“The” search feature
Posted by Andy on July 24, 2009
Several weeks back, Sean announced the addition of a new search feature where using "the" in the search box returns the page meeting the search criteria with the highest number of page views.
I absolutely love this new feature and it has saved me a lot of time. In case you don't quite get how it works, let me explain:
Let's say you want to see Willie Mays' page, so you enter "Willie Mays" into the search box.
Click on that link and you'll see the result: Willie Mays, as well as Willie Mays Aikens.
Now trying putting "the Willie Mays" into to search box. It takes you direct to Willie Mays' page because he has more page views than Aikens.

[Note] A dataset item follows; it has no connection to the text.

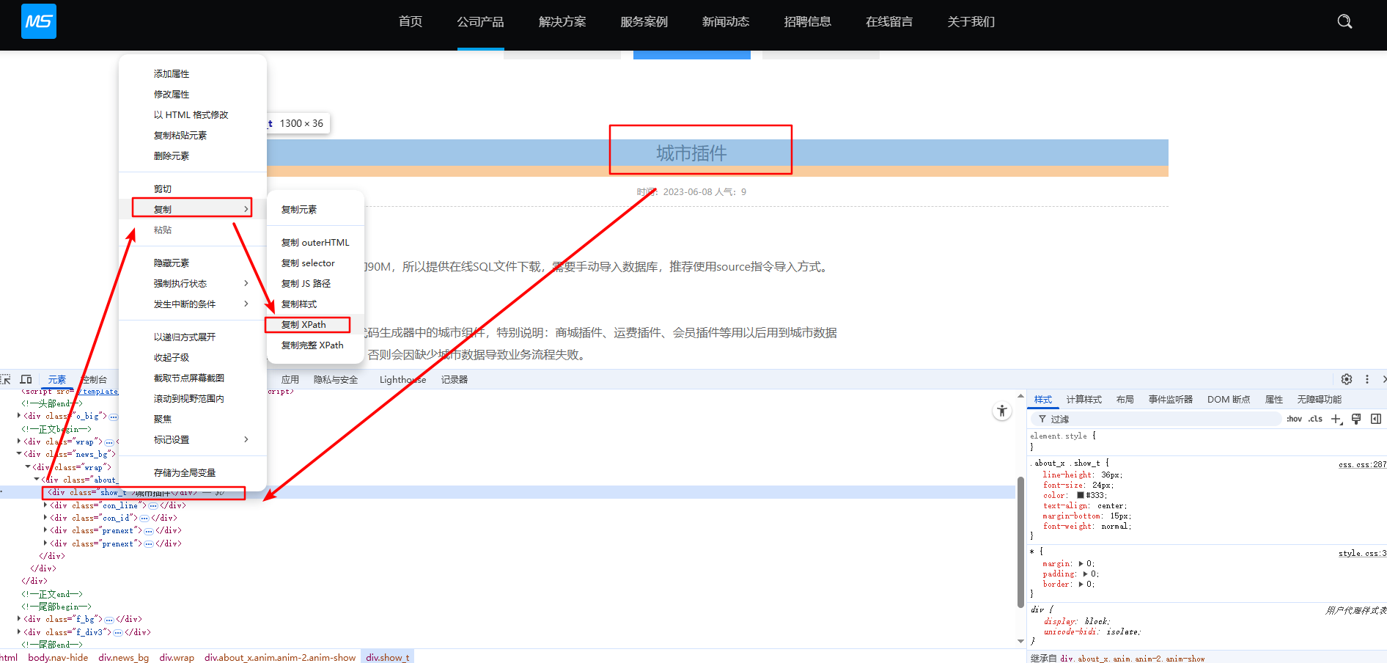
Task: Click the search magnifier in site header
Action: pos(1344,22)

Big deal? Well let's say you search for just "Mays".
That gives you 11 major-leaguers and 36 minor-leaguers. But "the Mays" takes you right to Willie's page again. So does "the Willie" and even "the Willy".
Now, here's some fun.
Can you guess who comes up when you put in "the Jim"?
It's not James Cool Papa Bell, Jim Bottomley, Jim Bouton, Jim Bunning, Jimmie Fox, Jim Thome, or any other All-Star or Hall of Famer. Nope, it's this guy, who has the most hits of any Jim.
I was recently wondering who'd come up the most for "the Charlie". I thought maybe Pete Rose, due to his nickname. But anybody with the first or middle name of Charles or Charlie is fair game, meaning even a guy like Whitey (Edward Charles) Ford is eligible. Turns out that the Charlie with the most page views is, ahem, Mickey Mantle.
This new search feature isn't perfect, but it makes finding many guys a lot quicker.
Which "the" searches can you find that turn back surprising results?
July 24th, 2009 at 1:52 pm
"The Bill" turns up William Roger Clemens.
Which is great fun and all, though I kind of wish it was a little more rigid. If I type "The Bill," odds are I want to find somebody who was actually popularly known by that name (not that I can think of who I'd be looking for in this case...Buckner maybe? Just entered my own first name).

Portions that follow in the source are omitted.